Democratic and Republican legislative leaders have said impeachment proceedings are likely against Republican Lt. Gov. Mark Darr, who said this week he will not resign despite being fined $11,000 last week by the state Ethics Commission for violations of ethics and campaign finance laws.
"I think it’s one area where they can call themselves in for action. Now that’s subject to verification, obviously," Beebe told the Arkansas News Bureau on Thursday.
Under Article 15 of the state constitution, if the House votes to impeach a state officer, the Senate conducts a trial. It requires a two-thirds vote, or at least 24 votes in the 35-seat Senate, for a conviction and removal from office.
A special session can only be called by the governor. Beebe said it would not make sense for impeachment to depend on the governor calling a special session.
"For example, if you ever wanted to impeach a governor and you were depending on the governor calling a special session, it would really be a hollow remedy," he said.
House spokeswoman Cecillea Pond-Mayo said Thursday that House leaders also believe legislators can convene on their own for an impeachment vote. Article 15 speaks of the House’s power to impeach without mentioning any required action by the governor, she said.
Asked whether he would prefer to see impeachment proceedings happen during or outside of the fiscal session that begins Feb. 10, Beebe said, "You know, I’ve got so many mixed thoughts about that. I wish he’d resign."
The decision of when to hold the proceedings is up to legislators, the Democratic governor said.
"In terms of telling the Legislature when and how to do it, I’ve always been — and perhaps it’s because of my 20 years of experience in the Senate — I’ve always been cautious about trying to dictate to the Legislature their own internal procedural actions," he said.
Taking up impeachment during the session would have the advantage of reducing the cost, as legislators would already be at the Capitol, but it also would cut into the time the Legislature has to conduct the regular business of the session.
A fiscal session is confined to 30 days unless lawmakers vote for a 15-day extension, with only one extension allowed.

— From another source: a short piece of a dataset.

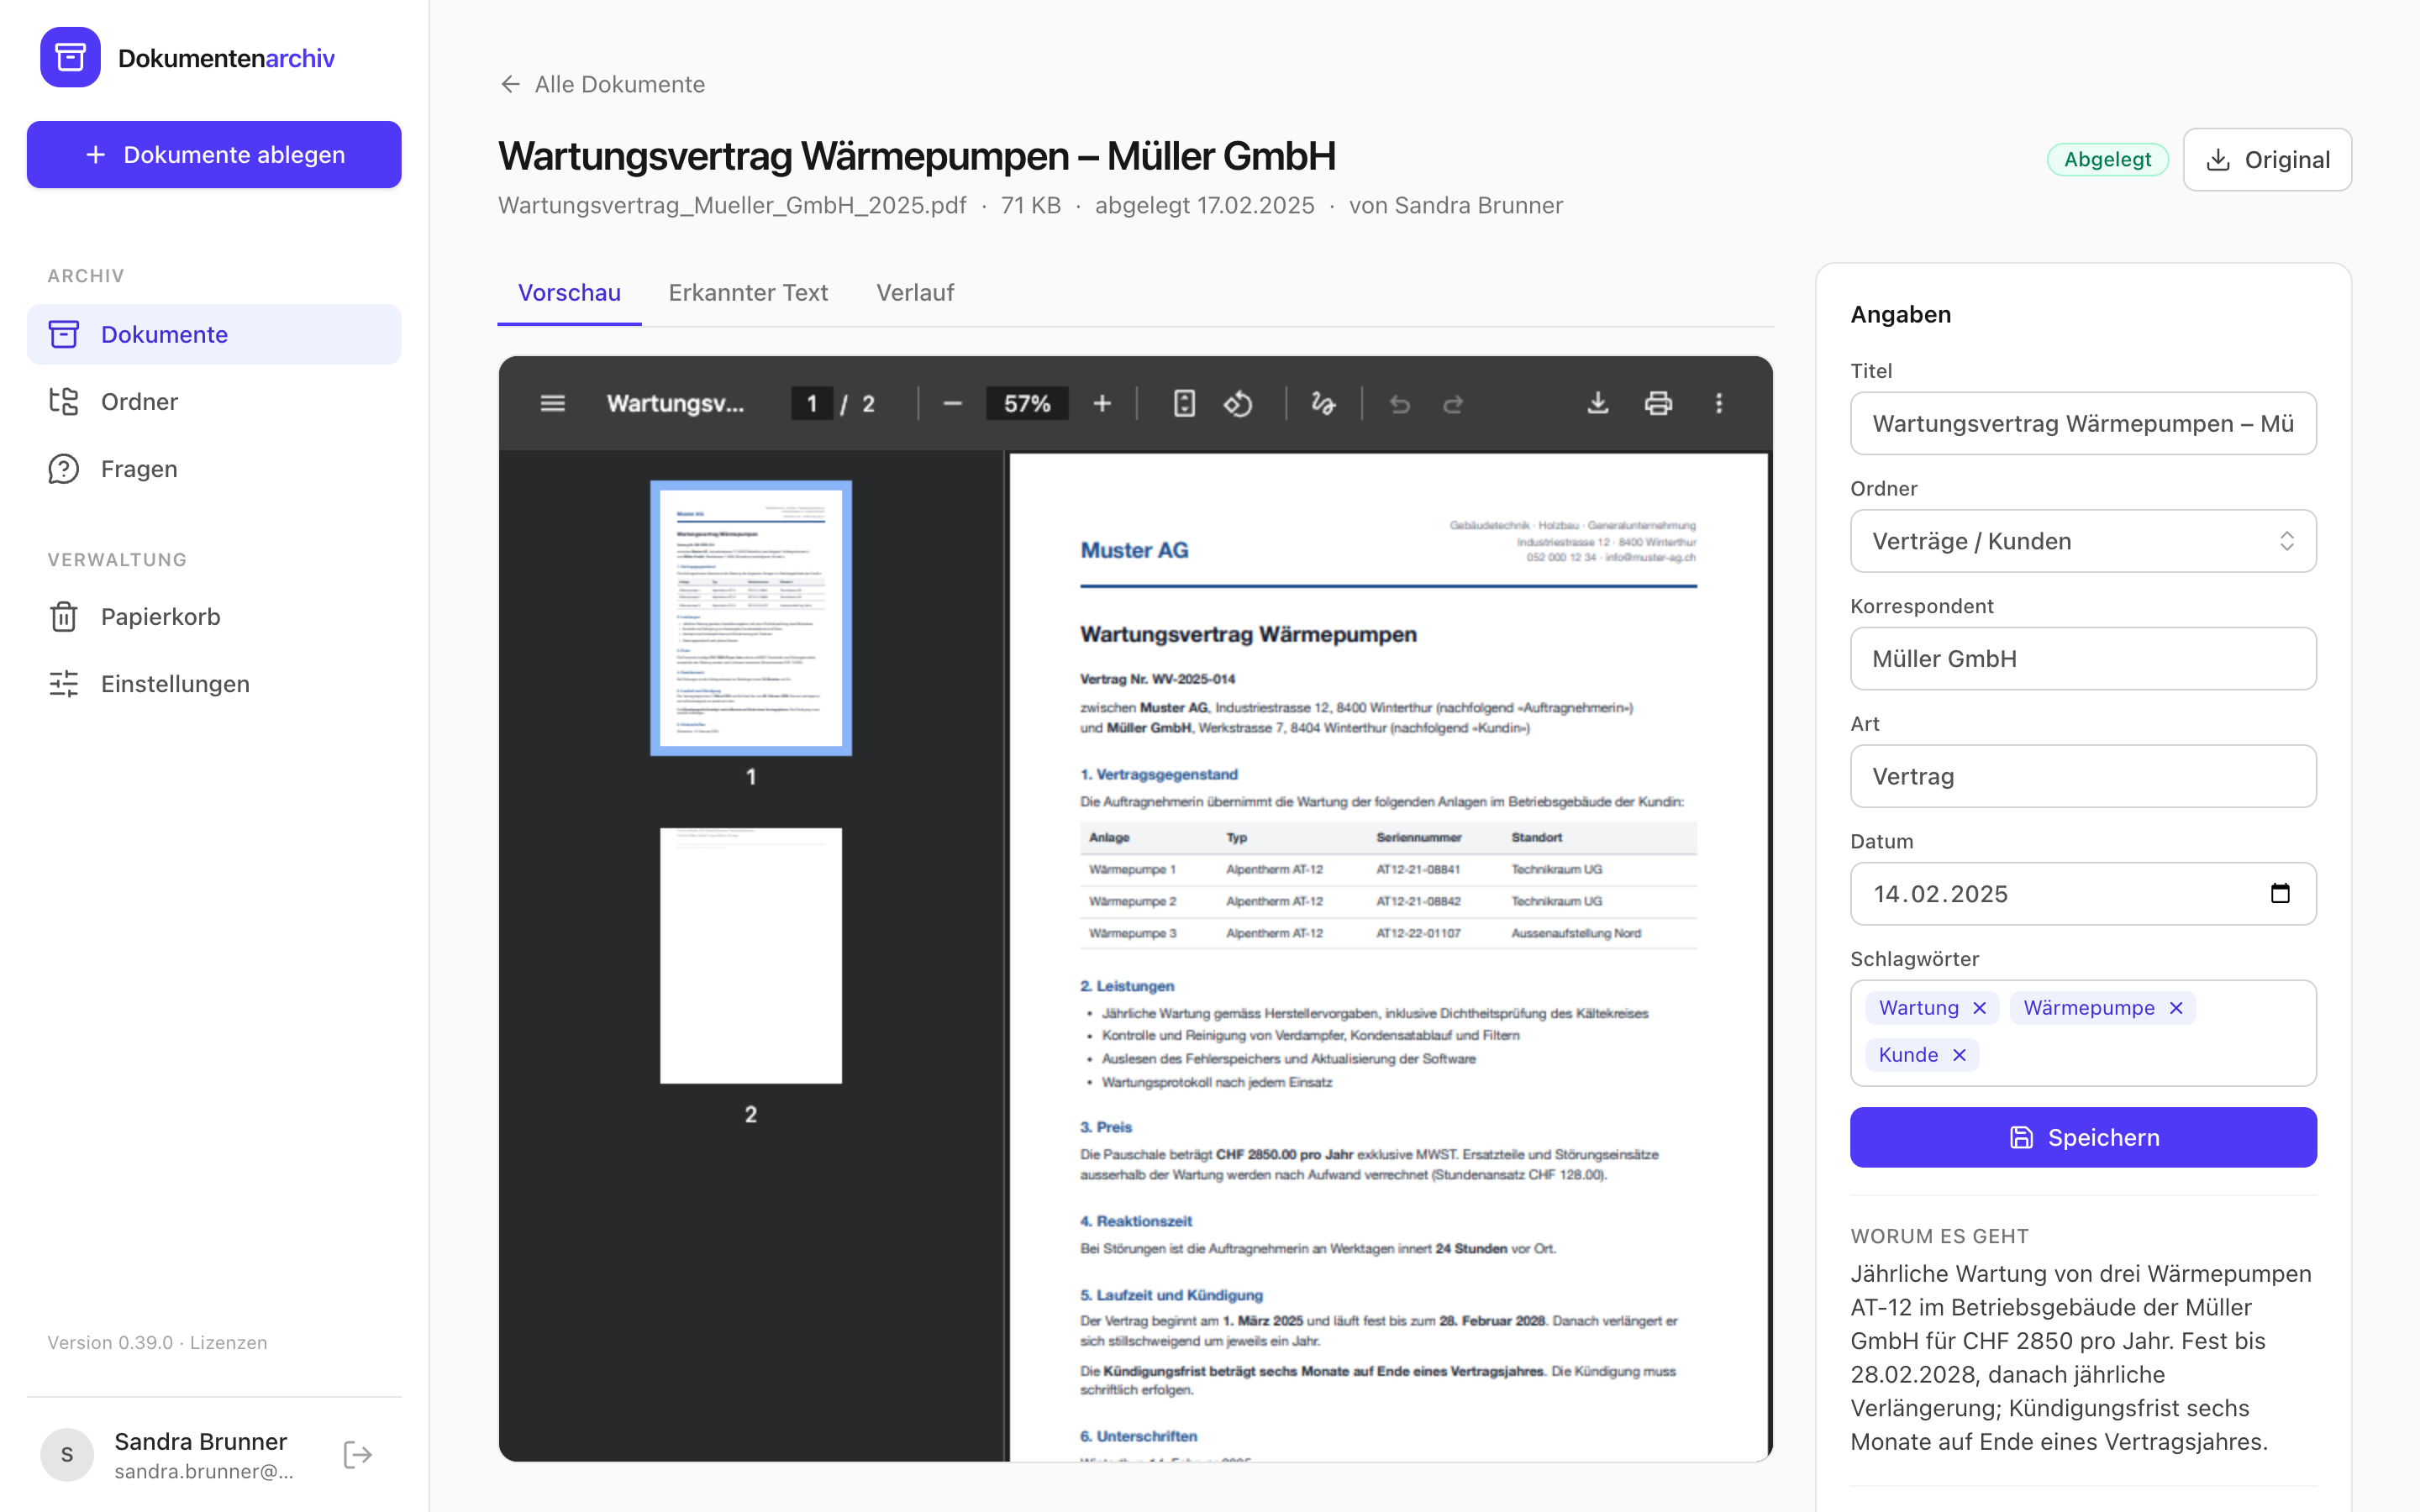
Task: Remove the Wärmepumpe tag
Action: pos(2176,1008)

The Ethics Commission said it found evidence that Darr used campaign money to make about $31,500 in personal purchases, received about $3,500 in improper travel reimbursements, accepted $6,000 in campaign contributions that exceeded the individual limit, accepted contributions after the amount needed to retire his debt had been raised, made personal expenditures with campaign funds that exceeded the loans he made to his campaign and submitted campaign finance reports that omitted required information.
A legislative audit that took a more in-depth look at Darr’s travel reimbursements found that he received more than $9,000 in improper reimbursements.
Darr said Tuesday that he made mistakes but did not willfully violate the law and did not misuse money for personal gain. He said he has no intention of resigning.
Beebe said Thursday the entire episode is sad and embarrassing.
"It’s sad for the Darr family," he said. "Nobody likes that. It’s not nice for anybody to have to go through that. But it’s sad for the people, it’s sad for the office. And it gives further credence to all those folks that argue that we ought to do away with the office — I mean, you’re going to get some of that reaction."
The governor said he would not take a position on whether the office of lieutenant governor — a part-time position with limited duties — should be abolished.
As for the national publicity the case is generating, and can be expected to generate if lawmakers move to impeach Darr, Beebe said, "All of that negative stuff is not good for Arkansas. I mean, it gets embarrassing."